## YOUR OBJECTIVE:
Leaving out the pictures, please reproduce exactly and only the lines from the one that contains "Screen dimensions: 790x473" through the last line below.

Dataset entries
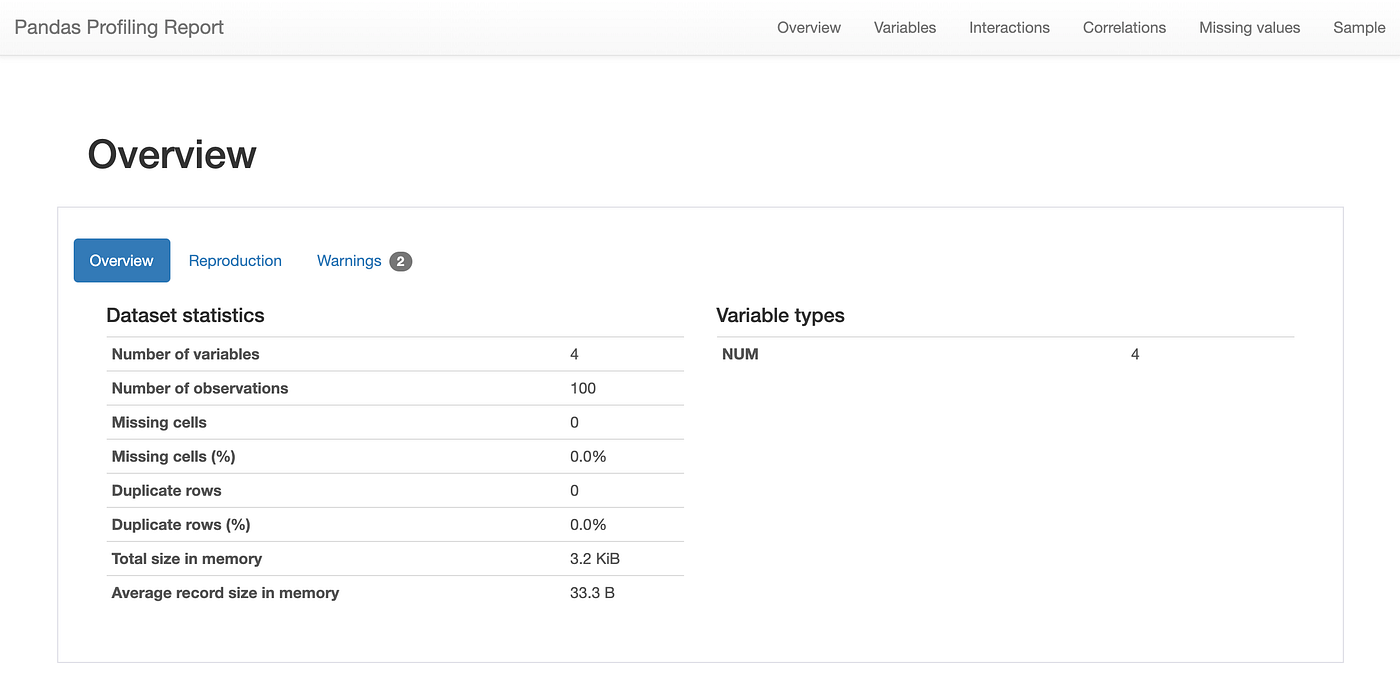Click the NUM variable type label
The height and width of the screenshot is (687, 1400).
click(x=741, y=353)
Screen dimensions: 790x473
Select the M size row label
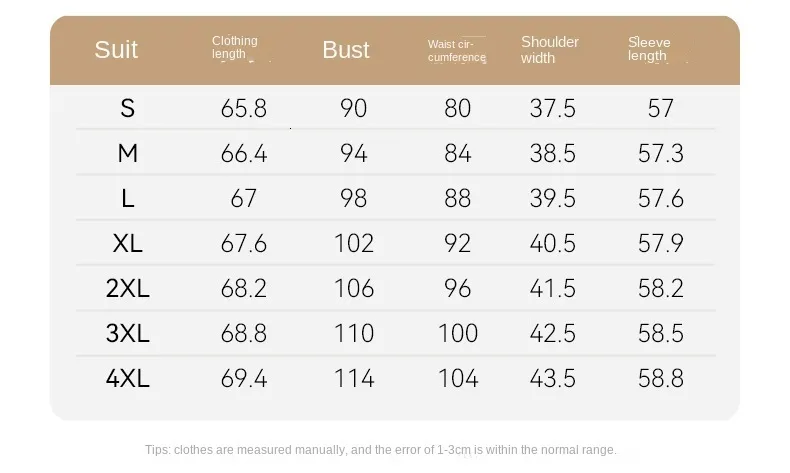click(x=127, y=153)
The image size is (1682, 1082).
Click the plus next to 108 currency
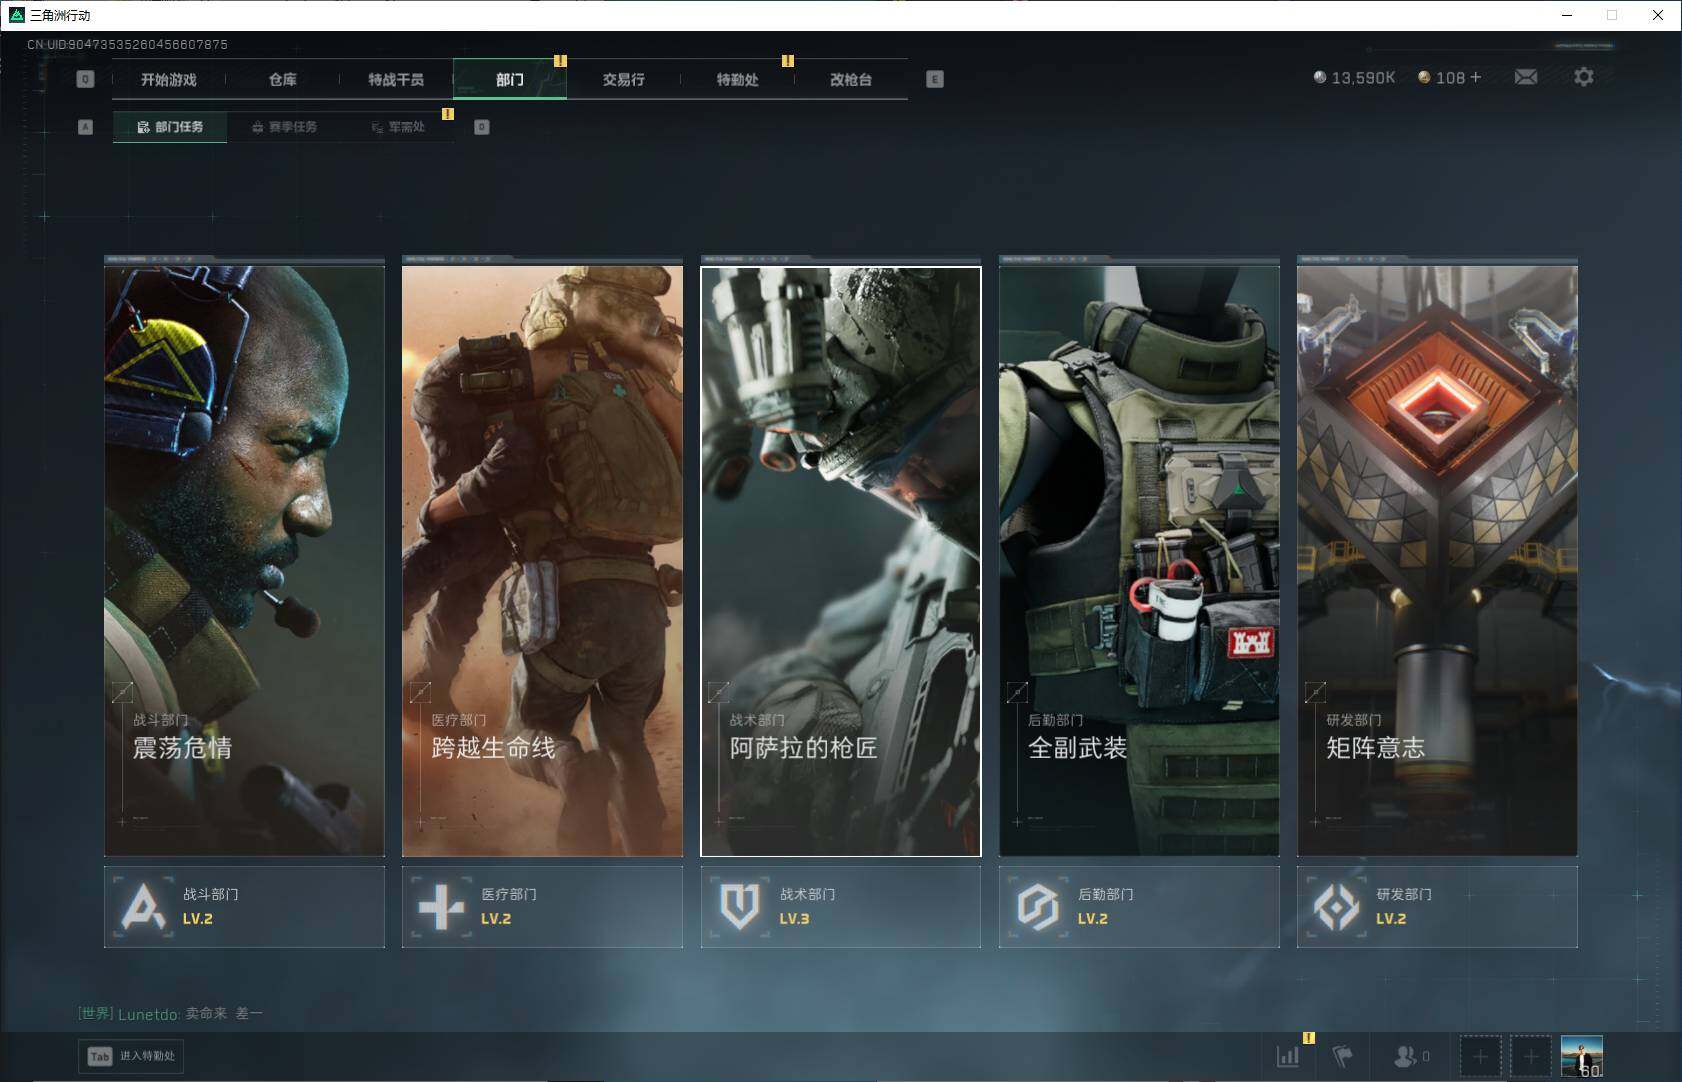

## WORKED SOLUTION:
Screen dimensions: 790x473
Select the M size row label
click(x=127, y=153)
The image size is (1682, 1082).
Click the plus next to 108 currency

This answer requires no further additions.